(Supplied material Opens)
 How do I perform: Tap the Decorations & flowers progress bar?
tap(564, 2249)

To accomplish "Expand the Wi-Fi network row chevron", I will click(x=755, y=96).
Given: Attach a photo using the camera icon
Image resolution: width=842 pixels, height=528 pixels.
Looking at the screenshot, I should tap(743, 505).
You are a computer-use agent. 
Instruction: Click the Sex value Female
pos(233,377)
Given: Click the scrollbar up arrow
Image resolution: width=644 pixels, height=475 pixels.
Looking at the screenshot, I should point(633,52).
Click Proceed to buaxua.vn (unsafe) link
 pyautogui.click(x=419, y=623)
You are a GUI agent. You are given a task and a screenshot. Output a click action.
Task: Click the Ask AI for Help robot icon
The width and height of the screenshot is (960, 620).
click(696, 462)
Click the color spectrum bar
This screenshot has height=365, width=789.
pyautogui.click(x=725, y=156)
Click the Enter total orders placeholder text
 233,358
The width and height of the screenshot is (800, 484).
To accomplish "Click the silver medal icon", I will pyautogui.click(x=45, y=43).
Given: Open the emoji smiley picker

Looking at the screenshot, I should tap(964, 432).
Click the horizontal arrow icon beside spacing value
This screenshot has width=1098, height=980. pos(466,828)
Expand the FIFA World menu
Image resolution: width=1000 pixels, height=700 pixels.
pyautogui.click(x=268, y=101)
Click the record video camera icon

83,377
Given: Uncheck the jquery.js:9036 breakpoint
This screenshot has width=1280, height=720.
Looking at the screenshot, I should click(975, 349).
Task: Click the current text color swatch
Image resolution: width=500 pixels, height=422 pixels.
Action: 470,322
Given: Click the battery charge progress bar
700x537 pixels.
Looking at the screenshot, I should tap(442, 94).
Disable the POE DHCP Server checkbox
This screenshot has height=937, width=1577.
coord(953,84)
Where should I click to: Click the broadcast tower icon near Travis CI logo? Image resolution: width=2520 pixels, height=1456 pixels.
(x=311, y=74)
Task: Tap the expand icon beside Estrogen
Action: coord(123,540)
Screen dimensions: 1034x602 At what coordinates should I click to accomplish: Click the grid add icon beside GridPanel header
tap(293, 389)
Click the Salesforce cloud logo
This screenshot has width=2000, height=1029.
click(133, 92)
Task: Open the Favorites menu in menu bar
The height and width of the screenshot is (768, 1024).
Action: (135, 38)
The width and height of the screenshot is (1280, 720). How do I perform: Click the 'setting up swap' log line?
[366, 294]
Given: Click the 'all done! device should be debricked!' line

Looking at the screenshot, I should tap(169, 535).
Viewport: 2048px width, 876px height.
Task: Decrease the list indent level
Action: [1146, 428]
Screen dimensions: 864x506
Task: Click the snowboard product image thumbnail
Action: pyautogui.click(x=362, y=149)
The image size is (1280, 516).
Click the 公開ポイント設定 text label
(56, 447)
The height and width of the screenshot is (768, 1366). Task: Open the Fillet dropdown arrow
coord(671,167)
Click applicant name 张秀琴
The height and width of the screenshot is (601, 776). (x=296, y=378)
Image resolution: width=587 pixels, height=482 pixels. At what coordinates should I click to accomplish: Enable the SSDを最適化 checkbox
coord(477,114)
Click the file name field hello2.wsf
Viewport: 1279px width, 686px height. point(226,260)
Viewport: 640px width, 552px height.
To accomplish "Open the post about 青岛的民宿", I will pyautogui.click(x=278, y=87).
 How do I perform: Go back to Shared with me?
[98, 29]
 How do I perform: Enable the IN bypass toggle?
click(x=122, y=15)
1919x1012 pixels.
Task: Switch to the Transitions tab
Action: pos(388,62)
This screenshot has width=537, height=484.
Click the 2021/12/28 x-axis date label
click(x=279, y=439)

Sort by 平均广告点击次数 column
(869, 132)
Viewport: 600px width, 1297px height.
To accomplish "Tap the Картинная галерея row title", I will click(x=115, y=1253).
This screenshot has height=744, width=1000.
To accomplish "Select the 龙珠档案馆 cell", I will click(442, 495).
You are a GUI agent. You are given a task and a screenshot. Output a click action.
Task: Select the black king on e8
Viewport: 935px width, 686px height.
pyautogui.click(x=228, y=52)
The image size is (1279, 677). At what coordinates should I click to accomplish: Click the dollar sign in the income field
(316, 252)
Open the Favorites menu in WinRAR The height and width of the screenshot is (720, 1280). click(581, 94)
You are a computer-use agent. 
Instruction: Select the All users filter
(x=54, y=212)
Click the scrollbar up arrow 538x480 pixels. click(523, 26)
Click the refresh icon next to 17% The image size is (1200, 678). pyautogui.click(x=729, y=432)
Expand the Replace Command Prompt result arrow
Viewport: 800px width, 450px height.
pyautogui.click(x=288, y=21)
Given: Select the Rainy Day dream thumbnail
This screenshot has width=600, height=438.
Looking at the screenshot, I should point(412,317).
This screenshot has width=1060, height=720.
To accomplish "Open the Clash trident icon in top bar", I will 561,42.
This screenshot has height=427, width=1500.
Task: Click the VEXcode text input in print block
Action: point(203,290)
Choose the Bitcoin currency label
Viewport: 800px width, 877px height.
(Supplied material Closes)
• Directions:
Repeat the data in its entirety, word for word.

• Exercise solution:
 How do I perform: Tap the Decorations & flowers progress bar?
tap(564, 2249)

To accomplish "Expand the Wi-Fi network row chevron", I will click(x=755, y=96).
Given: Attach a photo using the camera icon
Image resolution: width=842 pixels, height=528 pixels.
Looking at the screenshot, I should tap(743, 505).
You are a computer-use agent. 
Instruction: Click the Sex value Female
pos(233,377)
Given: Click the scrollbar up arrow
Image resolution: width=644 pixels, height=475 pixels.
Looking at the screenshot, I should point(633,52).
Click Proceed to buaxua.vn (unsafe) link
 pyautogui.click(x=419, y=623)
You are a GUI agent. You are given a task and a screenshot. Output a click action.
Task: Click the Ask AI for Help robot icon
The width and height of the screenshot is (960, 620).
click(696, 462)
Click the color spectrum bar
This screenshot has height=365, width=789.
pyautogui.click(x=725, y=156)
Click the Enter total orders placeholder text
 233,358
The width and height of the screenshot is (800, 484).
To accomplish "Click the silver medal icon", I will pyautogui.click(x=45, y=43).
Given: Open the emoji smiley picker

Looking at the screenshot, I should tap(964, 432).
Click the horizontal arrow icon beside spacing value
This screenshot has width=1098, height=980. pos(466,828)
Expand the FIFA World menu
Image resolution: width=1000 pixels, height=700 pixels.
pyautogui.click(x=268, y=101)
Click the record video camera icon

83,377
Given: Uncheck the jquery.js:9036 breakpoint
This screenshot has width=1280, height=720.
Looking at the screenshot, I should click(975, 349).
Task: Click the current text color swatch
Image resolution: width=500 pixels, height=422 pixels.
Action: 470,322
Given: Click the battery charge progress bar
700x537 pixels.
Looking at the screenshot, I should tap(442, 94).
Disable the POE DHCP Server checkbox
This screenshot has height=937, width=1577.
coord(953,84)
Where should I click to: Click the broadcast tower icon near Travis CI logo? Image resolution: width=2520 pixels, height=1456 pixels.
(x=311, y=74)
Task: Tap the expand icon beside Estrogen
Action: coord(123,540)
Screen dimensions: 1034x602 At what coordinates should I click to accomplish: Click the grid add icon beside GridPanel header
tap(293, 389)
Click the Salesforce cloud logo
This screenshot has width=2000, height=1029.
click(133, 92)
Task: Open the Favorites menu in menu bar
The height and width of the screenshot is (768, 1024).
Action: (135, 38)
The width and height of the screenshot is (1280, 720). How do I perform: Click the 'setting up swap' log line?
[366, 294]
Given: Click the 'all done! device should be debricked!' line

Looking at the screenshot, I should tap(169, 535).
Viewport: 2048px width, 876px height.
Task: Decrease the list indent level
Action: [1146, 428]
Screen dimensions: 864x506
Task: Click the snowboard product image thumbnail
Action: pyautogui.click(x=362, y=149)
The image size is (1280, 516).
Click the 公開ポイント設定 text label
(56, 447)
The height and width of the screenshot is (768, 1366). Task: Open the Fillet dropdown arrow
coord(671,167)
Click applicant name 张秀琴
The height and width of the screenshot is (601, 776). (x=296, y=378)
Image resolution: width=587 pixels, height=482 pixels. At what coordinates should I click to accomplish: Enable the SSDを最適化 checkbox
coord(477,114)
Click the file name field hello2.wsf
Viewport: 1279px width, 686px height. point(226,260)
Viewport: 640px width, 552px height.
To accomplish "Open the post about 青岛的民宿", I will pyautogui.click(x=278, y=87).
 How do I perform: Go back to Shared with me?
[98, 29]
 How do I perform: Enable the IN bypass toggle?
click(x=122, y=15)
1919x1012 pixels.
Task: Switch to the Transitions tab
Action: pos(388,62)
This screenshot has width=537, height=484.
Click the 2021/12/28 x-axis date label
click(x=279, y=439)

Sort by 平均广告点击次数 column
(869, 132)
Viewport: 600px width, 1297px height.
To accomplish "Tap the Картинная галерея row title", I will click(x=115, y=1253).
This screenshot has height=744, width=1000.
To accomplish "Select the 龙珠档案馆 cell", I will click(442, 495).
You are a GUI agent. You are given a task and a screenshot. Output a click action.
Task: Select the black king on e8
Viewport: 935px width, 686px height.
pyautogui.click(x=228, y=52)
The image size is (1279, 677). At what coordinates should I click to accomplish: Click the dollar sign in the income field
(316, 252)
Open the Favorites menu in WinRAR The height and width of the screenshot is (720, 1280). click(581, 94)
You are a computer-use agent. 
Instruction: Select the All users filter
(x=54, y=212)
Click the scrollbar up arrow 538x480 pixels. click(523, 26)
Click the refresh icon next to 17% The image size is (1200, 678). pyautogui.click(x=729, y=432)
Expand the Replace Command Prompt result arrow
Viewport: 800px width, 450px height.
pyautogui.click(x=288, y=21)
Given: Select the Rainy Day dream thumbnail
This screenshot has width=600, height=438.
Looking at the screenshot, I should point(412,317).
This screenshot has width=1060, height=720.
To accomplish "Open the Clash trident icon in top bar", I will 561,42.
This screenshot has height=427, width=1500.
Task: Click the VEXcode text input in print block
Action: point(203,290)
Choose the Bitcoin currency label
Viewport: 800px width, 877px height.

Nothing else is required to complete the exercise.